Monsieur le sénateur Babary, vous le savez : qui aime bien châtie bien ! Si je suis parfois sévère envers l’Union européenne, c’est parce que je l’aime profondément et que je crois profondément au destin français en Europe et au destin européen.
Vous l’avez parfaitement dit, l’Europe ne se réforme qu’en situation de crise. Cependant, nous pouvions nous permettre cela jusqu’au Brexit, jusqu’à l’émergence des partis extrémistes partout en Europe. Maintenant que nous voyons le danger, tous ceux qui croient dans la démocratie libérale et dans la nécessité de garder un système démocratique comme celui que nous avons devraient se dire qu’il y a urgence à décider, à faire progresser la zone euro, à mettre en place les instruments dont nous avons parlé.
Je le dis très simplement : je pense qu’aujourd’hui l’organisation institutionnelle de la zone euro n’est pas satisfaisante, que tout est fait pour que l’on ne puisse pas décider.
La politique, c’est très concret. Vous qui êtes tous des élus et des responsables politiques chevronnés, vous savez que les formats et les quorums sont décisifs. Autour de la table se trouvent réunis non seulement les dix-neuf ministres des finances de la zone euro, la Commission européenne, le vice-président de la Banque centrale européenne, le représentant du mécanisme européen de stabilité, le représentant du service légal de la Commission européenne, mais aussi les États non membres de la zone euro, parce qu’il faut bien qu’ils participent à la discussion… On pourrait aussi inviter tous les États étrangers à venir assister à nos réunions pour savoir ce qui s’y passe ! Tout est fait et organisé pour que l’on ne décide pas. Ça suffit !

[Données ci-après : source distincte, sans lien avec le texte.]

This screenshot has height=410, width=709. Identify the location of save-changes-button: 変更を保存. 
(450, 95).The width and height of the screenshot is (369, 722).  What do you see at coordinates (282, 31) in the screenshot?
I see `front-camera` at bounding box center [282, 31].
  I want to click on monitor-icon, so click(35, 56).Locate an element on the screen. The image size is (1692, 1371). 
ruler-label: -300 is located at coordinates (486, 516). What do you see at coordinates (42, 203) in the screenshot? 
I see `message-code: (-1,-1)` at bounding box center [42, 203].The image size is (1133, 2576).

Je le dis avec beaucoup de gravité : il faut passer à autre chose. Il existe d’autres modèles de gouvernance qui seraient mille fois plus efficaces. Il faut être capable d’anticiper le jour où se trouveront autour de la table les dix-neuf ministres des finances et un primus inter pares ministre des finances de la zone euro qui aura la voix décisive supplémentaire pour dire : « Voilà où nous allons ! Certains ne sont pas d’accord ? Certains ont des réticences ? Ce n’est pas grave. Avançons dans cette direction, parce que c’est comme cela que nous serons tous ensemble plus forts. » Nous aurons alors franchi le cap décisif qui nous manque aujourd’hui. Monsieur le sénateur Babary, je préfère le faire dans une période calme plutôt qu’en période de crise.